Grâce aux éditions Quadrature, une maison d’édition belge, que je ne remercierai jamais assez pour ce partenariat, je découvre Luc Leens, auteur de cet ouvrage « Sac de nœuds », et c’est une agréable découverte.

Au fil de cet ouvrage, c’est la rencontre avec des histoires qui comblent nos vies. Et qu’est-ce que nos vies en définitive ? À bien y regarder, quand on met en pause notre quotidien, c’est véritablement un « Sac de nœuds ». Je ne connais aucune vie fade où rien n’arrive, quelle que soit l’importance d’un évènement ou un autre.

Dans la quinzaine de récits qui jalonne ce recueil, l’auteur met en exergue dans une écriture toute en élégance des tranches de vie parfois tristes, mais qui procurent une certaine émotion comme dans « Hannah » qui atteint notre sensibilité. 

D’autres, parfois drôles comme dans « Le chat, la souris et le petit oiseau » où on vacille dans l’humour, la drôlerie avec une fin surprenante, mais bien mignonne dont on ne s’attend pas. 

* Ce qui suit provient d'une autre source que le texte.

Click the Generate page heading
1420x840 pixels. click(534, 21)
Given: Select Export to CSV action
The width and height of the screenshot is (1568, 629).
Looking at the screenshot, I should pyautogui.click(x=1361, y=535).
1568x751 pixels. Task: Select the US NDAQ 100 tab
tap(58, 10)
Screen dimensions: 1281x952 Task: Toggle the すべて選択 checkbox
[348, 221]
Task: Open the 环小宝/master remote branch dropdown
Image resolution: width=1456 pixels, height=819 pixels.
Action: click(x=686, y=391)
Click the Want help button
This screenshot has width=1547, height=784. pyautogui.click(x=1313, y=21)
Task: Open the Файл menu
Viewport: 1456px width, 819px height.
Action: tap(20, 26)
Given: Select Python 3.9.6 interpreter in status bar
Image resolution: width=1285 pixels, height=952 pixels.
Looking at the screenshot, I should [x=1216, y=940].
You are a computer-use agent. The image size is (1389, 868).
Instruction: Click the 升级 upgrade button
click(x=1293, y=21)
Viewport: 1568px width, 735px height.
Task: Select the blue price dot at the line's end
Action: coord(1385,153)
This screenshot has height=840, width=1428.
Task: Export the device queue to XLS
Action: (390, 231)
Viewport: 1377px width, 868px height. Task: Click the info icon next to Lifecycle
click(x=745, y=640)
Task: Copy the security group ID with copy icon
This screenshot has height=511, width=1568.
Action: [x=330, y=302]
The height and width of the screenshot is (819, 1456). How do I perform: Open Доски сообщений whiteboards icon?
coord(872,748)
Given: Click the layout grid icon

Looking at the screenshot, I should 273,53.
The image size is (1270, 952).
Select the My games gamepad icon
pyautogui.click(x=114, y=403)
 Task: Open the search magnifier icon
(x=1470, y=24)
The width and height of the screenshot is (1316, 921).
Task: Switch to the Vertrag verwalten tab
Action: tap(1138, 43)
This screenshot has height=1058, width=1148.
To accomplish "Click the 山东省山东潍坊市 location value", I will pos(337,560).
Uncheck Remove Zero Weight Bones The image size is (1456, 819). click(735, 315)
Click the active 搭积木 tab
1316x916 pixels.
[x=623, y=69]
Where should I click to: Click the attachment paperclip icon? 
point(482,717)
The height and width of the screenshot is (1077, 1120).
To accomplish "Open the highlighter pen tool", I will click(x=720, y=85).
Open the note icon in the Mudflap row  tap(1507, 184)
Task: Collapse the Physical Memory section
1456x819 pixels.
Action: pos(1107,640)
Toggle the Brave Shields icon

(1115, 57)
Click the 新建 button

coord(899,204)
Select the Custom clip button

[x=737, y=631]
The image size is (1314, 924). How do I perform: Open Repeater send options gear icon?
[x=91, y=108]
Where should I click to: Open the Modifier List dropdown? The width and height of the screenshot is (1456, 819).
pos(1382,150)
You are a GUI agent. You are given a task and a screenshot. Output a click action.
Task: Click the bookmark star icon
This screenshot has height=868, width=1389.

Par exemple encore, à la toute fin de « L’effet boule de neige », une émotion inattendue vient emporter le cœur du lecteur. En tout cas, ce fut le cas pour le mien. Et quand je lis « Les livres font partie de ma vie autant que le ciel par la fenêtre ou le pain dans mon assiette », je me retrouve. 

Avec un même écho, je ne peux qu’admettre qu’« Avec l’âge, j’ai compris que les romans ne sont pas des livres de recettes ou des modes d’emploi pour mener sa vie. Ils sont mieux que cela. Grâce à eux, j’ai appris à apprivoiser le chagrin, à dompter la peur, à savourer la mélancolie. Dans leurs pages, j’ai pu faire l’expérience de l’angoisse, de l’effroi ou du désespoir, sans en subir la violence ».

J’ai adoré « Trou d’air » qui a déclenché en moi une rasade d’empathie, le genre de sensation qui m’anime souvent, dès le début où l’homme qui parle dit sans détour : « Oui, je suis clodo. Il a suffi de pas grand-chose, juste d’un trou d’air ». 

Dans « Notre père », non ce n’est pas une ou la prière que l’on pourrait imaginer. On y lit des évidences incontestables liées à l’éducation des enfants : « Le coup du sac à dos. Dès qu’un enfant vient au monde, ses parents lui enfilent en douce un sac à dos dans lequel ils vont fourrer tous leurs espoirs de surdoués [...] sans même s’en rendre compte ils y enfournent aussi toutes leurs frustrations, leurs illusions, leurs manies et leurs angoisses ». Je vous laisse découvrir la suite qui est tout aussi pertinente. 

Des textes denses et ciselés, parfois fermes, puis graves, un style qui oscille entre fermeté et densité, douceur ou gravité. Des histoires de vie, d’hommes et de femmes, joliment écrits et décrits, brossés avec habileté.

Merci à l’auteur pour cet ouvrage agréable à lire !

Marie BARRILLON

 

Quelques phrases qui m’ont marquée au cours de ma lecture :

- Ces histoires ne sont pas vraies... ni fausses d’ailleurs. L’important est qu’elles soient de vraies histoires, écrites à hauteur d’hommes et de femmes.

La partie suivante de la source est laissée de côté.